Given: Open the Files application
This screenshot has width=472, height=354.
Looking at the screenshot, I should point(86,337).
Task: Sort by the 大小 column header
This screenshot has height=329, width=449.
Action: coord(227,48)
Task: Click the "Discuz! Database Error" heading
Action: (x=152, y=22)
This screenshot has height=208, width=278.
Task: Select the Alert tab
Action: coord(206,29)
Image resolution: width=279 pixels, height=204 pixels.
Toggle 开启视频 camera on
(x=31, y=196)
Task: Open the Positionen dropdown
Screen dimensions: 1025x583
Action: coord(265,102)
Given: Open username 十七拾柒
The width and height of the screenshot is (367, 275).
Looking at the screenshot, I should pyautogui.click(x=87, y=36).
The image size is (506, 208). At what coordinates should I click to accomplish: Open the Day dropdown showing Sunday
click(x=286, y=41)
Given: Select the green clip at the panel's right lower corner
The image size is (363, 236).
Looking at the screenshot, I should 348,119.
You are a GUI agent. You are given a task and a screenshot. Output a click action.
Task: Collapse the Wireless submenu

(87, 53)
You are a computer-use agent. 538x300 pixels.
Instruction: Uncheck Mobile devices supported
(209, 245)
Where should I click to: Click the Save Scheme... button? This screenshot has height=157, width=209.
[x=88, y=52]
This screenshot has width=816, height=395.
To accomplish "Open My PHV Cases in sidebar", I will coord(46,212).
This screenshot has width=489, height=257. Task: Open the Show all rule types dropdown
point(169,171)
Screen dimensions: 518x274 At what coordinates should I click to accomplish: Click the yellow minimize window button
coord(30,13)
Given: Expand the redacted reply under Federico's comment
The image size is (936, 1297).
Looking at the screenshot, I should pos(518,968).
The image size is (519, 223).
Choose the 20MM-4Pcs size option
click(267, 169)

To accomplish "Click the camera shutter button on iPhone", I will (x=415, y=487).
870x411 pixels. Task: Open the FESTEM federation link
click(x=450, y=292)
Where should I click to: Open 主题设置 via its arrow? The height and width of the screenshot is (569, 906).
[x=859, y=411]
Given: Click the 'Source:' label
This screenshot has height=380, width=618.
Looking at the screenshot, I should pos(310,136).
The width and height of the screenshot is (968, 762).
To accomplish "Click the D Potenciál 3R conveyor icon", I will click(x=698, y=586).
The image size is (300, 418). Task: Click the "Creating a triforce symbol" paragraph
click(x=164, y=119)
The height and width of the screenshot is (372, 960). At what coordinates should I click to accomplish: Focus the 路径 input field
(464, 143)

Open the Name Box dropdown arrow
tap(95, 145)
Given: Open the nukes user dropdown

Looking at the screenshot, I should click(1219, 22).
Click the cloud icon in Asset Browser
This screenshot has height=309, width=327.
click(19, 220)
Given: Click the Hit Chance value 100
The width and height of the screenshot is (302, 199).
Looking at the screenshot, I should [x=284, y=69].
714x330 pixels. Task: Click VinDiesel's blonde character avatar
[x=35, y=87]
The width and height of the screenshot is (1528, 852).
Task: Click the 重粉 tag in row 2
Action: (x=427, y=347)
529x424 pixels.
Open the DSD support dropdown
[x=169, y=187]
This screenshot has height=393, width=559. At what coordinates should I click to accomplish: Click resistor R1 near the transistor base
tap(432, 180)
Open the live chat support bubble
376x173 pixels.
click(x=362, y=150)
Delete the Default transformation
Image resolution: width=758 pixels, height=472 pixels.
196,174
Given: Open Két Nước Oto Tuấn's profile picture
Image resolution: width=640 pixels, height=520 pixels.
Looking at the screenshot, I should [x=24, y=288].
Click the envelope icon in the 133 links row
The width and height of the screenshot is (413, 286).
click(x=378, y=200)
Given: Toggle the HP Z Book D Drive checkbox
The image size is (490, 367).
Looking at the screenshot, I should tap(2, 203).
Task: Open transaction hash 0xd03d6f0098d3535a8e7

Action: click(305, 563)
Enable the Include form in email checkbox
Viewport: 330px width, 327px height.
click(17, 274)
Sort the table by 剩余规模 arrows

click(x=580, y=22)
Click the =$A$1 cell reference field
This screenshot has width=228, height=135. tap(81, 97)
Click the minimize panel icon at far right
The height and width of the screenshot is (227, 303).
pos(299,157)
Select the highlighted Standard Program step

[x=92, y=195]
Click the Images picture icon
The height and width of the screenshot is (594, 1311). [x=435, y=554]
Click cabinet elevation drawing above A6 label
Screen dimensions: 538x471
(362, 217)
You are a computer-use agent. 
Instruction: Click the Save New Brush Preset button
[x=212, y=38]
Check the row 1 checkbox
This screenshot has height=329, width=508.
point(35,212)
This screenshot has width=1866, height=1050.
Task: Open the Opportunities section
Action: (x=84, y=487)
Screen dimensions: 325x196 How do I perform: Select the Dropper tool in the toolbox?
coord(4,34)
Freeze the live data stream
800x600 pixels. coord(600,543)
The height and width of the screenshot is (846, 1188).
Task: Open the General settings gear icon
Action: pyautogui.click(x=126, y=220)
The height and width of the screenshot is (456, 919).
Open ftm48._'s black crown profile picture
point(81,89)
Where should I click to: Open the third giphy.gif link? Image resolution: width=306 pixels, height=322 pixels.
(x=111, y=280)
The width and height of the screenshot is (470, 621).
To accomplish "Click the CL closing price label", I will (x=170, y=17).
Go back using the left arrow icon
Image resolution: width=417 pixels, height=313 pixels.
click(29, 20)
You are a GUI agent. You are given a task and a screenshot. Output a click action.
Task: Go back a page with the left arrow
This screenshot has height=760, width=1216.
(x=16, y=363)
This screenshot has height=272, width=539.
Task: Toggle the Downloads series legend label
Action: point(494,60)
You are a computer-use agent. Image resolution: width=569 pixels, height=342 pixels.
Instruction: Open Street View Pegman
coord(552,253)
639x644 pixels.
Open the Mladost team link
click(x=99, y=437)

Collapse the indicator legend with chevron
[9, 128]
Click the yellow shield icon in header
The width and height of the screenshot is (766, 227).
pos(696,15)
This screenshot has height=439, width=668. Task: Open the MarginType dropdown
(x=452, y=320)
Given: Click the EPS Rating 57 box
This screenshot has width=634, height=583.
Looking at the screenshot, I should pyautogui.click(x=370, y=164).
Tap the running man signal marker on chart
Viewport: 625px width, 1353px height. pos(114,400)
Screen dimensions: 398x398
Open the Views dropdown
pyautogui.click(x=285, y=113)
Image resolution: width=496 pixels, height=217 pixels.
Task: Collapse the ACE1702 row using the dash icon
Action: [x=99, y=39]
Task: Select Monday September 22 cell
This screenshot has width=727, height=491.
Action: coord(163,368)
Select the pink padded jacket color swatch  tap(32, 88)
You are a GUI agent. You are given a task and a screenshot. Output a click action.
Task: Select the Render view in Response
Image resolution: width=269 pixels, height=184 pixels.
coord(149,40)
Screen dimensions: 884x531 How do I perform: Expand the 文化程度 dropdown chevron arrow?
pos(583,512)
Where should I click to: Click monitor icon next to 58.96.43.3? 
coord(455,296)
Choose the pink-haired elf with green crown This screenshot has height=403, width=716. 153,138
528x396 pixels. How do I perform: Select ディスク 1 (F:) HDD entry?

----

## TASK BRIEF
Your answer must be the data above, copied exactly from its first line through the line containing "Given: Open username 十七拾柒", and nothing more.

## WRITTEN ANSWER
Given: Open the Files application
This screenshot has width=472, height=354.
Looking at the screenshot, I should point(86,337).
Task: Sort by the 大小 column header
This screenshot has height=329, width=449.
Action: coord(227,48)
Task: Click the "Discuz! Database Error" heading
Action: (x=152, y=22)
This screenshot has height=208, width=278.
Task: Select the Alert tab
Action: coord(206,29)
Image resolution: width=279 pixels, height=204 pixels.
Toggle 开启视频 camera on
(x=31, y=196)
Task: Open the Positionen dropdown
Screen dimensions: 1025x583
Action: coord(265,102)
Given: Open username 十七拾柒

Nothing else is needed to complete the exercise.